Combien de sponsors avez-vous ?

Aucun qui me donne de l’argent. Ils me fournissent en chaussures, matériel et vêtements. C’est typique de notre société : quand on a besoin d’aide pour progresser, nul n’assume ce risque. En revanche, quand on n’en a plus besoin, on peut emprunter facilement. Le seul argent que je reçois vient de mes prestations. Je dois donc être performant.

Vous souvenez-vous de votre première victoire en tournoi ?

J’ai remporté ma première victoire individuelle à Chigwell, en Angleterre, à la fin de ma deuxième année pro : 13.000 euros. La victoire m’a rapporté 800 euros, soit entre 200 et 300 euros, taxes et frais déduits. Mon premier tournoi ATP, il y a deux ans, à Nottingham, était doté de 20.000 euros. J’en ai conservé 3.600 euros.

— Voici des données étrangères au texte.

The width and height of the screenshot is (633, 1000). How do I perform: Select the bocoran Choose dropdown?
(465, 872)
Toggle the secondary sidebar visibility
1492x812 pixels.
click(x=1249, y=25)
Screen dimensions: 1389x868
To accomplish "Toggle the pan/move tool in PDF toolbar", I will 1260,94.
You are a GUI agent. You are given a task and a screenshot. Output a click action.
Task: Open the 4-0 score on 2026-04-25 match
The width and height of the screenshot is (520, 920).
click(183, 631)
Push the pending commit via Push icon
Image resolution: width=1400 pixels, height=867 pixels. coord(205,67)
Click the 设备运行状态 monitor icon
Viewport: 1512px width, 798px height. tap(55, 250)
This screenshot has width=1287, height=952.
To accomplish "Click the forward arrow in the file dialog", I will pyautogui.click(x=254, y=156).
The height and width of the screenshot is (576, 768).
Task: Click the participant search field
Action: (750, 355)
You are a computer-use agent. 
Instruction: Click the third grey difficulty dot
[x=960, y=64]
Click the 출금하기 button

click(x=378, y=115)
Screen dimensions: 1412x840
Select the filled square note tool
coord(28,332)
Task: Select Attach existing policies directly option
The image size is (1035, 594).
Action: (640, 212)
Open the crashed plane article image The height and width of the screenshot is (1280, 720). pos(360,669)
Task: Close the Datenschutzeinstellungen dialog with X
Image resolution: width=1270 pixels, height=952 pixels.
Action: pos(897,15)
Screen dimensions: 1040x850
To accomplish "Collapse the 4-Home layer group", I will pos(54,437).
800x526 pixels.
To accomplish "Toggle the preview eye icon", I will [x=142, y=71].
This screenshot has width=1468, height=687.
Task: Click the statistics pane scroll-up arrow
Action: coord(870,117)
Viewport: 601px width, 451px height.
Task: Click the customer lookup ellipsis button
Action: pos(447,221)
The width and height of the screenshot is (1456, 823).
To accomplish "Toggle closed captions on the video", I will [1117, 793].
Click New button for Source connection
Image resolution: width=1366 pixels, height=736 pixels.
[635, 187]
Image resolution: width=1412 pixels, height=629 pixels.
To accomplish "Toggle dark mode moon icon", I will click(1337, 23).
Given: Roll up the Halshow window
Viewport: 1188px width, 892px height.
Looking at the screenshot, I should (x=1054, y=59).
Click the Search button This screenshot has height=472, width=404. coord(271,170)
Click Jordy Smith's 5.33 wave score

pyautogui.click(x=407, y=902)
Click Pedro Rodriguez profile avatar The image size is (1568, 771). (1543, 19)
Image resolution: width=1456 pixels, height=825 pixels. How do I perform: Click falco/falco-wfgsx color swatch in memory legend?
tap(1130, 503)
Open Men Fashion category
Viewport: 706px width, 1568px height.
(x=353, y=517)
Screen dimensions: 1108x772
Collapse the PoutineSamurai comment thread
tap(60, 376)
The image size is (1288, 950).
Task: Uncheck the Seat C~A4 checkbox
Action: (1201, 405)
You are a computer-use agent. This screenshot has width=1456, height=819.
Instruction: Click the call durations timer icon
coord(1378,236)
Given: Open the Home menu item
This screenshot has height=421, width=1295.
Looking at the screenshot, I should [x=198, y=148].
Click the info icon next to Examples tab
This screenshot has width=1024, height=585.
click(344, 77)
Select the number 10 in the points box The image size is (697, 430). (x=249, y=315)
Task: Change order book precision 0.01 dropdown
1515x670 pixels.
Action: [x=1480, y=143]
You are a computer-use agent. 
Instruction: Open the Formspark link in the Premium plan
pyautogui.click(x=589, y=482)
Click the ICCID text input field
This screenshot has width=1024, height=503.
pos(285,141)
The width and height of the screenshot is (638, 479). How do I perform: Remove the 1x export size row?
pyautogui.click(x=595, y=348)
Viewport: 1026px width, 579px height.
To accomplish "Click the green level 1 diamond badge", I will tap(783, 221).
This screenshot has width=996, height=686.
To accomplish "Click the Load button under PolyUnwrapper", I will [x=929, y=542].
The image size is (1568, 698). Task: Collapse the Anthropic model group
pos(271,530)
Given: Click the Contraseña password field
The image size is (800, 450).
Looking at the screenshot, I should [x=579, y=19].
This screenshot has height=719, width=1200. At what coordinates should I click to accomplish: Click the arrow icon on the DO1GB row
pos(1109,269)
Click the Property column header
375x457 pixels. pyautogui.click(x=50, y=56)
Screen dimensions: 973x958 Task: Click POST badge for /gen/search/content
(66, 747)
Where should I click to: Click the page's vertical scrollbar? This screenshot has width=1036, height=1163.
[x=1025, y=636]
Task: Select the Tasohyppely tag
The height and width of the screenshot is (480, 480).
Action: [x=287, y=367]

Quelles sont vos ambitions ?

Rester dans le top 100, peut-être glisser vers le rang 75.

Quelle est votre marge de progression ?

Minime. La grande différence entre le top et le reste est moins le tennis que la tête. Un grand joueur sert un ace au moment décisif alors qu’un joueur banal frappe la balle dans le filet. Quand on était appelé à affronter Pete Sampras à Wimbledon, on se diminuait soi-même avant le match. Mais le meilleur que j’ai affronté, c’est Lleyton Hewitt.

Qu’a-t-il de plus que vous ?

Il se bat sur chaque balle, même s’il est mené 40 à 0. Il tapera 40 fois pour un bête point s’il le faut, qu’importe l’énergie qu’il doit dépenser. Le jour où il n’en aura plus le courage, sa carrière sera achevée.

Etes-vous en contact avec ces grands joueurs ?

Nous nous connaissons. J’ai leur numéro de téléphone. Andy Roddick me dit bonjour mais si j’arrête demain, il ne se déplacera pas à Bruxelles pour me rendre visite.

Que vous a appris le tennis ?

Que l’assurance est la clef du succès. Sur un court, vous êtes seul. C’est un métier de solitaire, sur le court et en dehors. Cependant, ça ne me pèse pas car c’est ma passion et j’ai finalement la chance d’en avoir fait ma profession.

Si vous arrêtiez demain, devrez-vous travailler ?

J’espère pouvoir me permettre de choisir un métier que j’aime. Peut-être me tournerai-je vers le monde des affaires. Je n’y songe pas encore : je vis au jour le jour.